Monday, February 28, 2022

Doomsday, Cult TV on VOD

This Ulster County cult prides itself on its sustainability, but it doesn’t always sustain its members. Sure, they murder one in the prologue, but that helps keep their carbon footprint to a minimum. John Kerry would surely approve. After all, he will overlook any of the human rights abuses committed by Putin and the CCP, in exchange for lip service on global warming. However, he isn’t about to don the cult’s burlap sackcloth. Just like dictators do what dictators do, cults do what cults do, even if their rhetoric is as green as Kermit the Frog. The Ulster County “yoga” collective is no exception in Sonja O’Hara’s eight-episode Doomsday, which releases tomorrow on VOD.

Dagny is weird and off-putting even by the standards of cult leaders. In addition to sustainability, she also preaches abstinence, except for Camden, who often lures in new recruits with her sexual wiles. Apparently, Dagny hasn’t been so strictly abstinent either, as some surprised cult members can see when they spy her baby-bump.

Camden’s latest recruit seems to be quite a catch. He is friendly, helpful, and hard-working.
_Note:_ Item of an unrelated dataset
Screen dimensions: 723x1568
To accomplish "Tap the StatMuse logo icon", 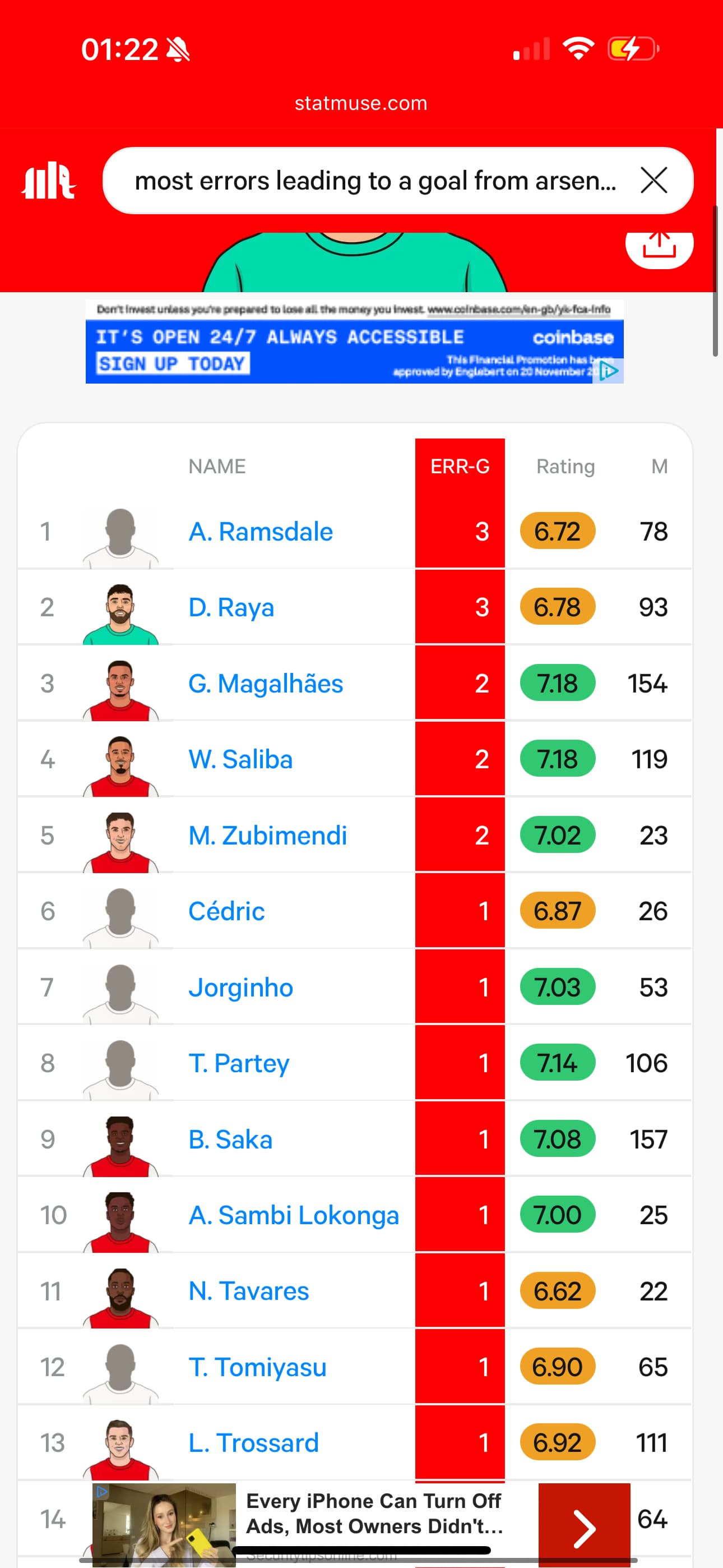I will coord(49,181).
He also has his own agenda, but he doesn’t fully understand what he is walking into. Presumably, things are going to get really bad, in a Branch Davidian kind of way, at least judging from the flashforwards we see of the various cultists giving their video depositions to police.

Although it doesn’t exactly scream daytime television,
Doomsday was nominated for a Daytime Emmy (affiliated with Vimeo). There is plenty of sex, but it is more neurotic than erotic. The real problem though is how much time the characters spend gamboling in the fields rather than doing something to advance the narrative. Of the three episodes provided for review, the first two feel rather slow and padded (they run over fifty minutes in length), while the third is weirdly brief, clocking in under a quarter of an hour.

Creator O’Hara definitely has a dangerous vibe going on as the seductive Camden. However, Karin Agstam’s Dagny, looking like a cross between Carole Kane and Tilda Swinton, projects neither charm nor sinister menace. It would be rather embarrassing to be brainwashed and exploited by her. However, Mark St. Cyr provides an intriguing counterpoint to the hippy-dippiness as John, the self-assured infiltrator.

The slow-burning in the first three episodes is just too slow. Maybe the horror and thriller elements pick up in the later episodes, but if that’s true, it’s a tough slog getting there. Still,
Doomsday probably is an accurate representation of green-themed cults out there, which does make it scary. Not recommended based on what we’ve seen so far, Doomsday releases tomorrow (3/1) on VOD.